Testimonies Wednesday began with White Goss, the Kansas City law firm representing the project's developers. Patricia Jensen, an attorney, said, "This plan has had more communication in terms of zoning than any plan I've seen," noting that developers met with parishioners 14 times since the planning process began in 2012.

Mark Bryant, another attorney for White Goss, added that this design provides more than double the parking spaces required. The dorm, intended for students at neighboring Rockhurst University and the University of Missouri-Kansas City, would attract students already in the area, whereas the proposals the community brought forward to the diocese -- including a community garden, day care/elder care, restaurant, culinary center -- would bring in new people and more traffic.

"I only see good things coming out of this," said one Rockhurst alumnus, attesting to the interest within the student body for a faith-based complex.

Chris Jones, another young man from the area testified that through this project, Troost (the street adjacent to the site, considered an economic and racial dividing line within Kansas City) would be "rejuvenated to what it should be. This feels like a step in the right direction."

But when parishioners came forward to testify, their concerns and complaints were nearly identical to those voiced the last time this proposal was brought to a vote: a lack of parking for church events, no detailed plan for a promised parish hall, and the building's inflexibility should it fail as a dorm.

How dismissive the developers and diocese have been throughout the planning process despite the neighborhood's willingness to cooperate, however, was clearly at the forefront of their frustration.

"I'm embarrassed to see an organization in the faith community behave the way they have," parishioner Keith Spare said.

Vince Gauthier, the parish and neighborhood's spokesperson, noted that the pastor at St. Francis Xavier was not informed that a new plan was brought to the council; he heard about it by chance a week before its scheduled vote.

The diocese may own the property, but parishioners own the diocese, Spare said. "And yet we have no control, and we never have."

Another parishioner, Lois Skogerson, noted that when the CEO of a business steps down, projects are usually put on hold until new leadership approves of it.
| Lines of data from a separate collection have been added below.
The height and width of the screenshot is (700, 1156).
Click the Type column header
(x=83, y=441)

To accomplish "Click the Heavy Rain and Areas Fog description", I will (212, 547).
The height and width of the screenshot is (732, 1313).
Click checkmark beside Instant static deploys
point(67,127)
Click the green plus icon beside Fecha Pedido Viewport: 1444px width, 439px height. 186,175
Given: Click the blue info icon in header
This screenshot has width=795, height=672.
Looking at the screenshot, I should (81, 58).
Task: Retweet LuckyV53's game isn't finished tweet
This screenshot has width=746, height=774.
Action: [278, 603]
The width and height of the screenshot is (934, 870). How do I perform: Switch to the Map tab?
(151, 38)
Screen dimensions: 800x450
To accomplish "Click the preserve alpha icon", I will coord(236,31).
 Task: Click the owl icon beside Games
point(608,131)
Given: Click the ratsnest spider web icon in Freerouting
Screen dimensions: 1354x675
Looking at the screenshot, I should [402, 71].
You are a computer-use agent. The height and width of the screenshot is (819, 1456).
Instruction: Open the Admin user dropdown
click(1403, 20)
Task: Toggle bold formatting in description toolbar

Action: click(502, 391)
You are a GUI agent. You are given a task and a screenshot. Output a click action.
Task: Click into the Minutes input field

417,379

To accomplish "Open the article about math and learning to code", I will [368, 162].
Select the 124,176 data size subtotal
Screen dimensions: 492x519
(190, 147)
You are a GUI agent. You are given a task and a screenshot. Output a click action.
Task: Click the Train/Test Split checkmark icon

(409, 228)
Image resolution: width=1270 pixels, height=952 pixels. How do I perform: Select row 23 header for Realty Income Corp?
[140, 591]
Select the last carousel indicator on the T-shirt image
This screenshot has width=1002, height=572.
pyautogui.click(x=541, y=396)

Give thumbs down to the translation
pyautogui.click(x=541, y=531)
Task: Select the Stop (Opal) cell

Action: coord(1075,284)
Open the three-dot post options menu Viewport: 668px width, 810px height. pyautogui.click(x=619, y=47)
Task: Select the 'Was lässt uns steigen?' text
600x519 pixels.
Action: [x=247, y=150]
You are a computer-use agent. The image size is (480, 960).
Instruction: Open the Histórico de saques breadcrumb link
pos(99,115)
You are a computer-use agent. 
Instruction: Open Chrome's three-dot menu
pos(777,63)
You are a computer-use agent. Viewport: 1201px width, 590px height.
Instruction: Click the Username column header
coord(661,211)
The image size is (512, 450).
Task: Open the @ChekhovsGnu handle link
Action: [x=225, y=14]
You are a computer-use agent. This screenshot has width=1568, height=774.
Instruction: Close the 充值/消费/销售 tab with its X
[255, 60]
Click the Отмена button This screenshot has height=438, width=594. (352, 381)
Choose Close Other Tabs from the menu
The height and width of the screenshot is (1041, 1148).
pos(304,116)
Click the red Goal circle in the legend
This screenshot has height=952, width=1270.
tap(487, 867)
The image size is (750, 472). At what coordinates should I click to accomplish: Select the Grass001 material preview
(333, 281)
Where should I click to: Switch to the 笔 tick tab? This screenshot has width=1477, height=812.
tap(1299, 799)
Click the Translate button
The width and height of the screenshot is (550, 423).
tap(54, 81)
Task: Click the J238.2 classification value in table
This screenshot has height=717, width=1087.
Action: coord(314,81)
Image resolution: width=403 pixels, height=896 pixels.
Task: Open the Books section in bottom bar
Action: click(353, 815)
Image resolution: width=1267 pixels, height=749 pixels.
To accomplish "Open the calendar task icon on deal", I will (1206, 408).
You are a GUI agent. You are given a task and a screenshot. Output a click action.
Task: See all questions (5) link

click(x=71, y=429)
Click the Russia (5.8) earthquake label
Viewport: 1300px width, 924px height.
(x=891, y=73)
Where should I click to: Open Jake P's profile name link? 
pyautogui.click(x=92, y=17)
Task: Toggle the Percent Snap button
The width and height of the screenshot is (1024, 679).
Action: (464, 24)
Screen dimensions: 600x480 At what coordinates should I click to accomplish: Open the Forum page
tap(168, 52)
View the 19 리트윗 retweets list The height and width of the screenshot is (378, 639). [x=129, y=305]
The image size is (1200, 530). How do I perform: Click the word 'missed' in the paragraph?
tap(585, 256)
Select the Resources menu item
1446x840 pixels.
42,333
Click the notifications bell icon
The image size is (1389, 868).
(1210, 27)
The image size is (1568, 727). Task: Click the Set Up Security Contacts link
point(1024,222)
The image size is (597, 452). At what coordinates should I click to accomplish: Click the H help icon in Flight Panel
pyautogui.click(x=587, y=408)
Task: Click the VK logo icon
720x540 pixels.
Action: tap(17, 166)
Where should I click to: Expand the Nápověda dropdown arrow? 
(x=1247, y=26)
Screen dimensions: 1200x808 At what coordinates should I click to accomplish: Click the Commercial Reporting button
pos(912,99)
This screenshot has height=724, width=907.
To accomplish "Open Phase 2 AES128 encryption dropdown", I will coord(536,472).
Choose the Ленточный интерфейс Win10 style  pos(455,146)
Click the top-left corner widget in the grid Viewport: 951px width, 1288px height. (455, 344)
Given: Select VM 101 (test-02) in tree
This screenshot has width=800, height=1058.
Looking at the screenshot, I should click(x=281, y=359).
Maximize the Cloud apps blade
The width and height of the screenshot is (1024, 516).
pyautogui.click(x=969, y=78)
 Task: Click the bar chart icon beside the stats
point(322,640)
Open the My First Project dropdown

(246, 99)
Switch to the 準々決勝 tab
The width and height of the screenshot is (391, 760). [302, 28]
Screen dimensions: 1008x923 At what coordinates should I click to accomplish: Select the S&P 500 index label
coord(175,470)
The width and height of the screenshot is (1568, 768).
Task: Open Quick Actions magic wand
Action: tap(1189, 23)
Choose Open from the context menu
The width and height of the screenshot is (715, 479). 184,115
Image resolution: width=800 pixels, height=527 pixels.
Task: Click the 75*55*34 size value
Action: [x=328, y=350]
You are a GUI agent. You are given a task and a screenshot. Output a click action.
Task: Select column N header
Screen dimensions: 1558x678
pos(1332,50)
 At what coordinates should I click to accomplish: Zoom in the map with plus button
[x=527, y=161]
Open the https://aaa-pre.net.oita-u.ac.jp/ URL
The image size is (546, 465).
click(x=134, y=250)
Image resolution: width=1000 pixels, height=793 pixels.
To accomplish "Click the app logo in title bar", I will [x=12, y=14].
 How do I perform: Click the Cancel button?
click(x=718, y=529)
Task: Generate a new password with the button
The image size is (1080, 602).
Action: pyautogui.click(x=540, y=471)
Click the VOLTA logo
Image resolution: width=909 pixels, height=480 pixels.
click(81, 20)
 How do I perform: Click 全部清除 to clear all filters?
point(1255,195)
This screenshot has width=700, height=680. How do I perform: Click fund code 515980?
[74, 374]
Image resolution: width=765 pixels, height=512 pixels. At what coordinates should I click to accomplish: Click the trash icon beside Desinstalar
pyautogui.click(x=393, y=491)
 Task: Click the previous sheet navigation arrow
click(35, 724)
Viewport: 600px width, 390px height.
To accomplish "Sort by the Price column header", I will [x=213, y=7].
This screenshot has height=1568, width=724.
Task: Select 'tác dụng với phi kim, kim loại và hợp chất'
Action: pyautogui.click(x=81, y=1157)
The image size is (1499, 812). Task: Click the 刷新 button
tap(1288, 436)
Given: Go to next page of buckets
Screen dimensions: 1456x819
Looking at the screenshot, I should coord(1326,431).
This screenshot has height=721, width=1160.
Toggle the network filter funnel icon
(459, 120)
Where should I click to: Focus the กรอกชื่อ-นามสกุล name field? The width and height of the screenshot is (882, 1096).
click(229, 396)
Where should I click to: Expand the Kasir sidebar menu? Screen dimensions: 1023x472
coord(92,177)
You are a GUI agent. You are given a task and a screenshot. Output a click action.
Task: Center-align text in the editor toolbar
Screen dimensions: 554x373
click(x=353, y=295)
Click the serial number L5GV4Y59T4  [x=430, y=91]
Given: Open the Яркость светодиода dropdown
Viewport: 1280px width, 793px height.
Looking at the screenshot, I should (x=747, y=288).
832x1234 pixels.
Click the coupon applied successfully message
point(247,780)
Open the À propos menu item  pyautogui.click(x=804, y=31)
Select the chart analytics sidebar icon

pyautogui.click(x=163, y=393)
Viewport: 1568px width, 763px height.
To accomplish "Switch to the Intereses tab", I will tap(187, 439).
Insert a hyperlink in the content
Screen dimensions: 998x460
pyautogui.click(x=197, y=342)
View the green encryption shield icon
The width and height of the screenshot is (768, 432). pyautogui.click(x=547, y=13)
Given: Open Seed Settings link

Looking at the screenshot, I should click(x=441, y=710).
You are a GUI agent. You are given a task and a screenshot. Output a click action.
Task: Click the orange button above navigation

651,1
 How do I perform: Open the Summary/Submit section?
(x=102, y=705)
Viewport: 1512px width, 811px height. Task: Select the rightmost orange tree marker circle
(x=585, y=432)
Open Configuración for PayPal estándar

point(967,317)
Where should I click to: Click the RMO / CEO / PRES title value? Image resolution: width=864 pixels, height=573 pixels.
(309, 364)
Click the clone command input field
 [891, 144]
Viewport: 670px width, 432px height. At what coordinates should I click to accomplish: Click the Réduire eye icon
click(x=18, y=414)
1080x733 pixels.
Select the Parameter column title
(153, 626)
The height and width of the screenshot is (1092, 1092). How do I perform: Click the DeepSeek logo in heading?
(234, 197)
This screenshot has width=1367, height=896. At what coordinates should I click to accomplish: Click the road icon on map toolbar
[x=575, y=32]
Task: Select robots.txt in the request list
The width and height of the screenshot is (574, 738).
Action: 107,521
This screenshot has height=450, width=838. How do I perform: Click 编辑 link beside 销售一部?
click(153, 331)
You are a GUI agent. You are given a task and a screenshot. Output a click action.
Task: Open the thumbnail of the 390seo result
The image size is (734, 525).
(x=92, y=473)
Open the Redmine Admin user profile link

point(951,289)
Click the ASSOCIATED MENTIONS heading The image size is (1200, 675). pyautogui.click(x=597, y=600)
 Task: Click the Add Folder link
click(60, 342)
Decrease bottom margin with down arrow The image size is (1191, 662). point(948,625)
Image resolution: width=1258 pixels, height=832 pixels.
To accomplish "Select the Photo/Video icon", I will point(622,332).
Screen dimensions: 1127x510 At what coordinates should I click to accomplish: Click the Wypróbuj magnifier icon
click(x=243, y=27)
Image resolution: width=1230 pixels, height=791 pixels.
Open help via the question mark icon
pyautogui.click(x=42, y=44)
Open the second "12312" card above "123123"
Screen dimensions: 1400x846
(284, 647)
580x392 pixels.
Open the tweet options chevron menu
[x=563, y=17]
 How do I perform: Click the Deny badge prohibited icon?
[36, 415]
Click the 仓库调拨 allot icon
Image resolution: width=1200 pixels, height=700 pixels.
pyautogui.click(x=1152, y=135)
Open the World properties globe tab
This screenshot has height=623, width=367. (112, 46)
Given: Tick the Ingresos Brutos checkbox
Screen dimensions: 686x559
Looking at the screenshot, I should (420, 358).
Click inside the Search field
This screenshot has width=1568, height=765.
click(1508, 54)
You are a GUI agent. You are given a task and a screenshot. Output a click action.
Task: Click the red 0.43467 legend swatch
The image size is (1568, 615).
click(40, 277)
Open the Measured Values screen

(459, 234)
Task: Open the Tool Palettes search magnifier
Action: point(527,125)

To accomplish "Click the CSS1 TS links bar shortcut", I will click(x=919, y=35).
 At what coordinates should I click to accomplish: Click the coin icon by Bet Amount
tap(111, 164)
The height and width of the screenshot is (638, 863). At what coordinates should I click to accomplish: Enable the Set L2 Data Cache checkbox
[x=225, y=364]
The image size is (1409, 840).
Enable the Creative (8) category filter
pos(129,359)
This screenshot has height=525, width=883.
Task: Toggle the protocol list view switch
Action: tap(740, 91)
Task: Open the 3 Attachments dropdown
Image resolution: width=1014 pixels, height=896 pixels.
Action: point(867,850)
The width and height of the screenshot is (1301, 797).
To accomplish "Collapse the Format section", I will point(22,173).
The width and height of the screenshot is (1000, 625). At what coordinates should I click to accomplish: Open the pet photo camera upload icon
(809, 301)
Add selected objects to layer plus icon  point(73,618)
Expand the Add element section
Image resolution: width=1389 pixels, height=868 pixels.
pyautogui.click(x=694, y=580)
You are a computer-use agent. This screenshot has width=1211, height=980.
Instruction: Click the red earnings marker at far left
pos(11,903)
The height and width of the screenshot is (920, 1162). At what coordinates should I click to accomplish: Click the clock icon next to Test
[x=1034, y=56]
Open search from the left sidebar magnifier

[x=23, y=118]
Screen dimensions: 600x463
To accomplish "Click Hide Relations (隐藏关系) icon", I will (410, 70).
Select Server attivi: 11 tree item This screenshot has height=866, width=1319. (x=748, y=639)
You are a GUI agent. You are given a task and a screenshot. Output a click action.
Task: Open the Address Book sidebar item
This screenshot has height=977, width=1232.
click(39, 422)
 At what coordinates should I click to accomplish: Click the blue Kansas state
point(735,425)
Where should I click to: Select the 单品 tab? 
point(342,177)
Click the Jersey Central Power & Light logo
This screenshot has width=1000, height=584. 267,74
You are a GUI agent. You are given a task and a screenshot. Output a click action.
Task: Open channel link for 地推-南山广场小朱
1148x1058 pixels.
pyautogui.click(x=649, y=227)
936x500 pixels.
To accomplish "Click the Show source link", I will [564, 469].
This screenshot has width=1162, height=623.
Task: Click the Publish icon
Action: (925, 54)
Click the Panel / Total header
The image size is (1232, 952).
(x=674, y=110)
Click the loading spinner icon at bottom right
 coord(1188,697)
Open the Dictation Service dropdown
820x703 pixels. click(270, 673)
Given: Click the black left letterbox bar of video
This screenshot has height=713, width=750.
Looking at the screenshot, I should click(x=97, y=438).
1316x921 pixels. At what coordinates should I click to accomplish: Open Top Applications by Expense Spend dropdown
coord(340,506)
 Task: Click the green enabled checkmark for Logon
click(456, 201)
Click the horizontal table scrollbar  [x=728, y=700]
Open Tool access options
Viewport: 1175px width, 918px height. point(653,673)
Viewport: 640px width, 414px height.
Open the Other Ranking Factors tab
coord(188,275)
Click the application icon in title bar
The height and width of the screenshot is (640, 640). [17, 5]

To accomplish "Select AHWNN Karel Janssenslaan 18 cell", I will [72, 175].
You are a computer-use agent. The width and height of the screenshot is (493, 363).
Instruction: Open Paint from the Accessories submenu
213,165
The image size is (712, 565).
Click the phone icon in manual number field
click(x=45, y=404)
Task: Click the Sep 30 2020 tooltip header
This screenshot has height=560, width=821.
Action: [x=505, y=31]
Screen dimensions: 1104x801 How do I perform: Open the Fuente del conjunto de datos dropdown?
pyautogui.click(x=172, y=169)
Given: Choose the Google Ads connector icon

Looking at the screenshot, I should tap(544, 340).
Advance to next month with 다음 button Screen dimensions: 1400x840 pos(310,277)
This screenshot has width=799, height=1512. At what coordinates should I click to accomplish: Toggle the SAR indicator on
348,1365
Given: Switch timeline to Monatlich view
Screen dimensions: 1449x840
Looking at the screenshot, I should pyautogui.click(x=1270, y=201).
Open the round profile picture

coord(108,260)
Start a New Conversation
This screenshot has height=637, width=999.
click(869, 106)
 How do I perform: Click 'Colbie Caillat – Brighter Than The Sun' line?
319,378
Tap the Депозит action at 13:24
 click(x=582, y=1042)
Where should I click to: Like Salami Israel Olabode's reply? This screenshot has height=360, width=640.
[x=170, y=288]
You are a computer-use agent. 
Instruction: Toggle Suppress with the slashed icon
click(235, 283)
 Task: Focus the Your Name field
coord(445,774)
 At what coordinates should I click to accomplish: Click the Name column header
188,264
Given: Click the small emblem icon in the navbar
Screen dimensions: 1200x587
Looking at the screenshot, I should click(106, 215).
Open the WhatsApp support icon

Finn is gone, so why "straddle" the next bishop to a project he has yet to approve?

This is a nonprofit doing this the for-profit way, Gauthier said, insisting that the current school building can be refurbished rather than razed.

After hearing testimonies, chairperson Ed Ford said the diocese should be just as concerned about its parishioners as it is for ministering to university students.

"These parishioners seem like an after-thought," he said.

"If this were my parish, what you're doing would be extremely offensive to me," one commissioner added.

The vote was put on hold for two weeks so that parishioners can further discuss their concerns with Ford and the bishop.